Biomedical engineering professor working on impactful innovations in medical imaging named National Academy of Inventors Senior Member
FIU Associate Professor of Biomedical Engineering Anuradha Godavarty, whose research and innovations have significantly advanced optical imaging technologies, has been named to the National Academy of Inventors (NAI) Senior Members.
NAI Senior Members are faculty, scientists and administrators who have successfully patented, licensed and commercialized technologies that have positively impacted society. They are also committed to advancing the inventive culture at their institutions, as well as mentoring and educating the next generation of inventors.
“Medical imaging is critical to the diagnosis and treatment of a myriad of ailments,” said FIU Provost and Executive Vice President Kenneth G. Furton, who is an NAI Fellow. “Dr. Godavarty has not only nurtured FIU’s innovative culture, but her pioneering research and inventions are helping clinicians across specialties provide patients with comprehensive care designed to deliver better outcomes.”
As a principal investigator in FIU’s Optical Imaging Laboratory (OIL), Godavarty oversees the development and enhancement of low-cost, hand-held optical imaging technologies and computational analysis. These technologies are currently focused on wound care monitoring - related to diabetic foot ulcers, venous leg ulcers and arterial ulcers - and radiation-induced dermatitis in breast cancer and other cancer patients. Godavarty has six issued and one pending U.S. patents. She also has two issued and five pending global patents. Her patents are related to the design and development of near-infrared based optical imaging devices, specifically involving hand-held and smart-phone based devices, and the development of co-registration and hemodynamic analysis approaches.

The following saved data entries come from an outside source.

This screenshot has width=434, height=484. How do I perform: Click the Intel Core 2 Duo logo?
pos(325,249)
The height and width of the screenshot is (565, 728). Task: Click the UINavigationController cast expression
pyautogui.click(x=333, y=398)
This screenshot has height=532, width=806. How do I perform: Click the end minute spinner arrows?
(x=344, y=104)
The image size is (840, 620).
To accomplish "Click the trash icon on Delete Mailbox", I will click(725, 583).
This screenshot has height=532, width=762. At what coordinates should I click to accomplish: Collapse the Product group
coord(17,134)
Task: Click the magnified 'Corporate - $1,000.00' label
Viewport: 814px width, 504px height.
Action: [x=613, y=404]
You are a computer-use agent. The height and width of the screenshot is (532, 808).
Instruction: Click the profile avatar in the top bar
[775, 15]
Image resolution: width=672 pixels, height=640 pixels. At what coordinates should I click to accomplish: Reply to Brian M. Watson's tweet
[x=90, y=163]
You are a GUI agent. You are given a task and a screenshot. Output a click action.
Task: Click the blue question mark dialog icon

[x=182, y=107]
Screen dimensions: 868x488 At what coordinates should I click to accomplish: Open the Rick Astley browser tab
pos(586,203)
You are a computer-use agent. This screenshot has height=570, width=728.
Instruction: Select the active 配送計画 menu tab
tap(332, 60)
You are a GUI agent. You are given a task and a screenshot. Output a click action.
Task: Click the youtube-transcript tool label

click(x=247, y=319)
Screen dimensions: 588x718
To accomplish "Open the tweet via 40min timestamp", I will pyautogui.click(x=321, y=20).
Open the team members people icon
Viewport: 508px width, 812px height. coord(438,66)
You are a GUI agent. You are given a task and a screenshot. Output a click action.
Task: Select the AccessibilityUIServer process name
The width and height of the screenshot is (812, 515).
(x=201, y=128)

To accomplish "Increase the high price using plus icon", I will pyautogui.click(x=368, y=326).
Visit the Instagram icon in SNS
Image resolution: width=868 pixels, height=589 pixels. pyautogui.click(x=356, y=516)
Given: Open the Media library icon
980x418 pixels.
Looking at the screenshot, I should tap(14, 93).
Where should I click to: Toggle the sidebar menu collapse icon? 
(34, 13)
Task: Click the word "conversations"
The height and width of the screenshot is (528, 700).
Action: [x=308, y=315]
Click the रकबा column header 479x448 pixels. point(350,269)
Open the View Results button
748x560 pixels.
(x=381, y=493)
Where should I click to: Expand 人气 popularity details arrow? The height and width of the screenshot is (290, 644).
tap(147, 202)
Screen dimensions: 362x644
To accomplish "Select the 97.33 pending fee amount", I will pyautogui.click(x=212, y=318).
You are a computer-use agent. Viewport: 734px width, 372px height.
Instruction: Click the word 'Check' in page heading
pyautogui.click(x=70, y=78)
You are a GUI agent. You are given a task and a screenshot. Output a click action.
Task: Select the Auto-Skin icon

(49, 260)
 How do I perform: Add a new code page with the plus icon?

Her research has been funded by various federal and state agencies, including the National Institutes of Health, the Department of Defense, the American Cancer Society, the Canary Foundation, the W. H. Coulter Foundation and the Florida Department of Health.
Godavarty graduated with a doctoral degree in chemical engineering from Texas A&M University in 2003 and worked as a post-doctoral researcher at the University of Vermont’s Department of Computer Science. In August 2004, Godavarty joined FIU as an assistant professor in biomedical engineering and was promoted to associate professor once tenured.
“Dr. Godavarty exemplifies what it means to be a health care hero,” said Ranu Jung, professor and chair of the Department of Biomedical Engineering (BME), Wallace H. Coulter Eminent Scholar Chair in Biomedical Engineering and an NAI Fellow. “From enhancing life-saving imaging technologies to helping our graduate students become entrepreneurial leaders in the medical technology field, Dr. Godavarty is a driving force in American biomedical innovation.”
With Godavarty’s election, FIU’s BME comprises two senior members and one fellow of the NAI.